Do livro “Adagiário Brasileiro” – Leonardo Mota
Adagiário Brasileiro. 2ed. Fortaleza, BNB, 1991
Leonardo Mota, n. a 10.05.1891 em Pedra Branca-CE, f. em Fortaleza-CE a 02.01.1948
Bacharel em Ciências Jurídicas e Sociais pela Faculdade de Direito de Fortaleza, Ceará, em 1916. É considerado o Príncipe dos folcloristas nacionais.
- Cachorro da moléstia – diz-se de alguém capaz de feitos extraordinários.
- Desinfete! – vá embora, suma-se!
- Em pé de pobre é que sapato aperta – são os pobres que sentem os efeitos das crises. Corresponde a Quando o rico geme o pobre é quem sente a dor.
- Está por acolá – está muito inchado. Ex.: Ele não vai a escola porque está com o queixo por acolá.
- Não é mais besta porque é um só – é muito tolo.
- Nem todo dia é dia santo – nem sempre acontece o que queremos.
- No rumo da venta – em frente. Ex: Siga no rumo da venta.
- Olho de cabra morta – indivíduo de olhar lânguido.

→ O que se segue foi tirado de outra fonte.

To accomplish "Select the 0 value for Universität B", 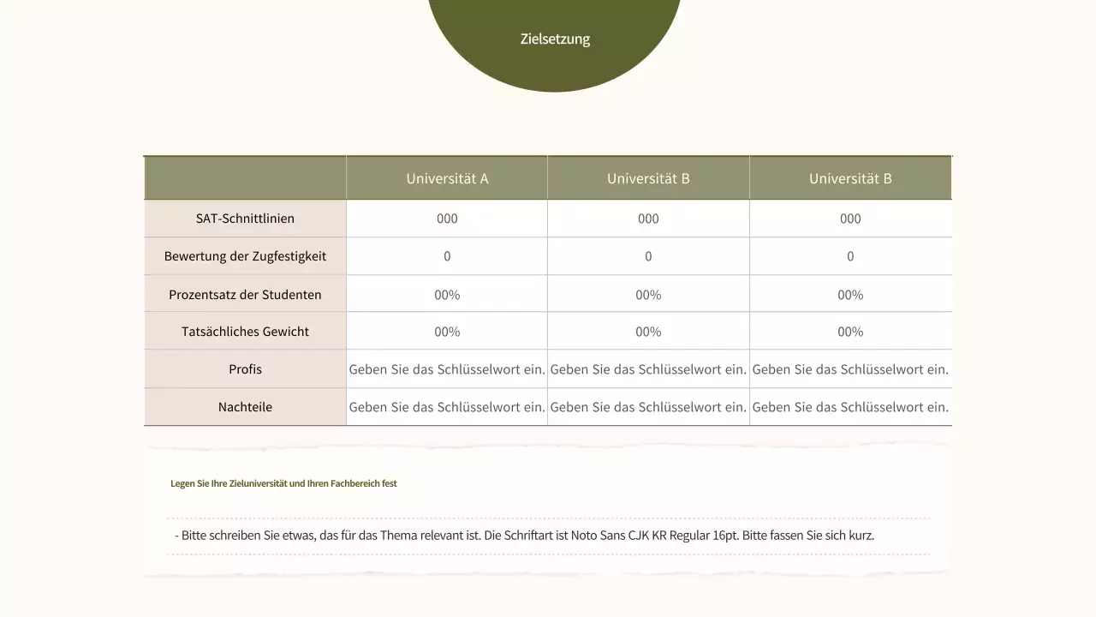I will [x=648, y=255].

- Papagaio velho não aprende a falar – os velhos são de difícil cultivo intelectual.
- Pebado – frustrado ou muito dificultado.
- Passar por baixo da mesa – chegar tarde para uma refeição.
- Pensar que o céu é perto – supor que uma coisa é de fácil realização, mostrar otimismo. O mesmo que pensar que babado é bico, pensar que sebo de tripa é gordura, pensar que berimbau é gaita, pensar que mijo de padre é Santos Óleos.